§ **TEXT PROVIDED**:
BEGIN

Two Weeks – One Per Kidney

Shown: A male with two kidneys. Not shown: A female with two kidneys (but don’t worry ladies, you’ve got them too).

The next stage of the Big Mountain Challenge is almost here. W00t!

For those of you who may have missed it, my friend Rick was recently named the winner of the challenge. This means he gets to hike (along with your’s truly) three epic mountains in the Banff Lake Louise area. He also gets a cheque for $15000 for The Kidney Foundation of Canada. That cheque could be as much as $25000 if we manage to raise $5000 over the next two weeks (as Banff Lake Louise Tourism will match whatever we raise up to the $5000 level).

Winning the contest was the first stage. Raising $5000 in two weeks is the second. And of course, finishing the three climbs represent stages three through five, respectively.

We’ve so got this.

But why do we care about kidneys? I mean, we each have two of them, right?

END

§ **AVAILABLE DATA**:
BEGIN

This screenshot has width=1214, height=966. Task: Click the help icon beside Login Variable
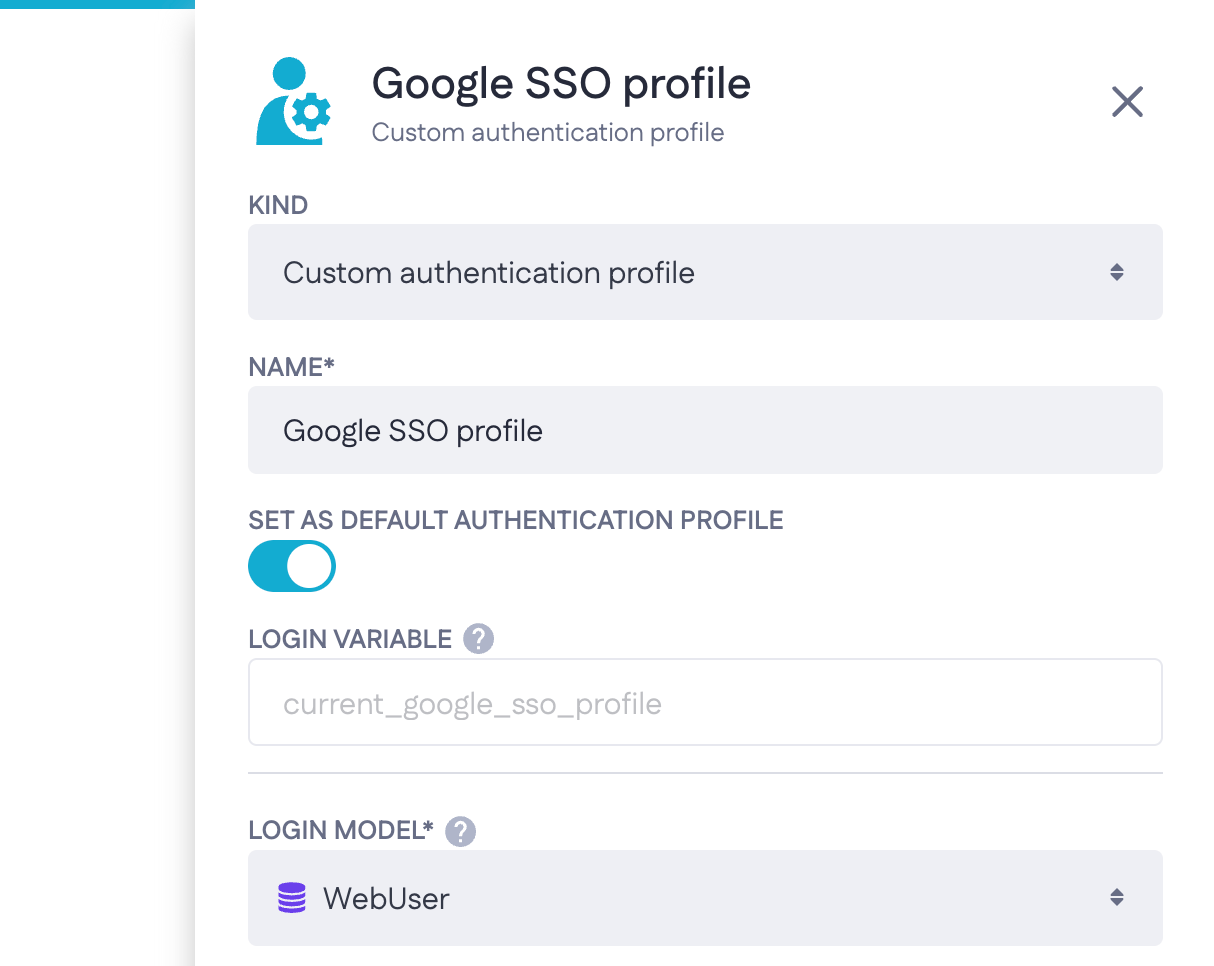coord(479,638)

END

§ **WORK INSTRUCTIONS**:
Pick up the kidney fundraising post above from its final sentence, carrying it forward in the same voice.

§ **WRITTEN ANSWER**:
Well, perhaps it might be a good idea to get a general sense of what the kidneys do for us (assuming they are healthy) each and every day. According to the all-powerful and all-knowing Wikipedia:

“The kidneys are organs that serve several essential regulatory roles in most animals, including vertebrates and some invertebrates. They are essential in the urinary system and also serve homeostatic functions such as the regulation of electrolytes, maintenance of acid–base balance, and regulation of blood pressure (via maintaining salt and water balance). They serve the body as a natural filter of the blood, and remove wastes which are diverted to the urinary bladder. In producing urine, the kidneys excrete wastes such as urea and ammonium, and they are also responsible for the reabsorption of water, glucose, and amino acids. The kidneys also produce hormones including calcitriol, erythropoietin, and the enzyme renin.”

So you can imagine that if one or both of your kidneys are diseased, you’re entire body is going to suffer. Sadly, as of 2011 there were approximately 2.6 million Canadians who had kidney disease or were at risk of developing it. Check out this fact page for more information.

Knowing how many people suffer from kidney disease, and knowing that a cure is possible if we can manage to get the appropriate amount of funding to the people who research such things, raising as much money as we can is a no-brainer. We should do this, and we can do this.

For those of you interested in donating, a page for donations will be set up shortly. I’ll keep you posted as soon as it becomes available. Until then, please spread the word.

Your kidneys will thank you.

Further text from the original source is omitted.